Crime Library: Criminal Minds and Methods

Congressional Sex Scandals

The Ultimate Aphrodisiac

Bill Clinton
Bill Clinton

From the earliest days of the United States it seems the founding fathers have been cheating on the founding mothers. At least, it can appear that way, and nothing quite captures public attention like a sex scandal involving elected officials. President Bill Clinton set the bar incredibly high in the 1990s, though Grover Cleveland was no slouch in his time in the Oval Office. After Cleveland fathered an illegitimate child he ran for president, prompting a campaign slogan of "Ma, ma, where's my pa? Gone to the White House, ha, ha, ha." Alexander Hamilton, the first U.S. Secretary of the Treasury, conducted a long-running extra-marital affair that prompted the woman's husband to blackmail, while Thomas Jefferson may have fathered a child by his 17-year-old slave Sally Hemmings. And who can forget Senator Arthur Brown of Utah who held office in 1897 until his mistress shot and killed him?

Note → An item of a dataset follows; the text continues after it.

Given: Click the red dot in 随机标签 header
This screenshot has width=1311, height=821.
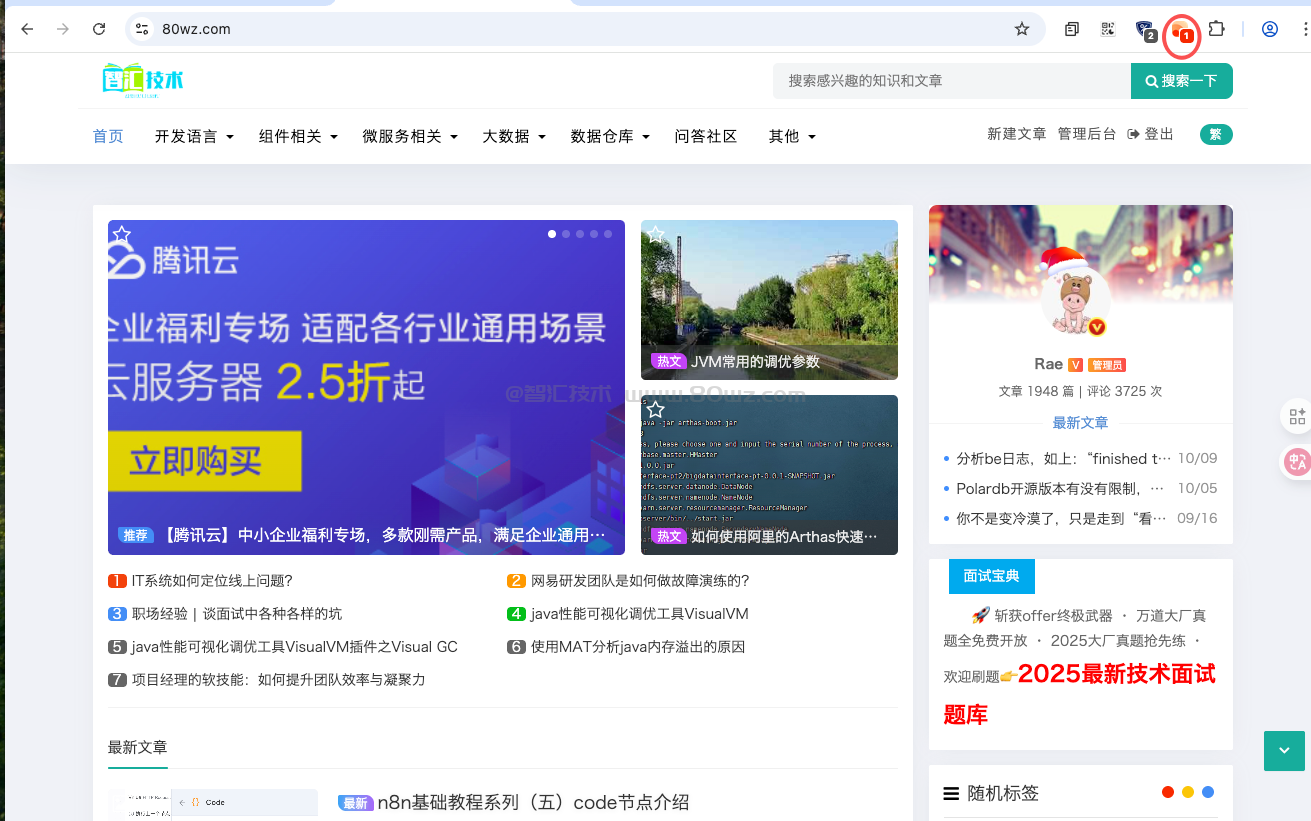Looking at the screenshot, I should click(1167, 792).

More recently, legal scandals of the boudoirs of Washington have seemed to center on Congressmen who may have had one too many closets in their Washington offices. Within about a year of each other beginning in 2006, the public learned of the distressing text topics of Representative Mark Foley and the peculiar bathroom stall habits of Senator Larry Craig. While varying in the amount of legal and political damage inflicted, both episodes involved homosexuality, underage Congressional pages, sensational press coverage, denial and a breach of one of the oldest Washington rules: the cover-up is always worse than the crime.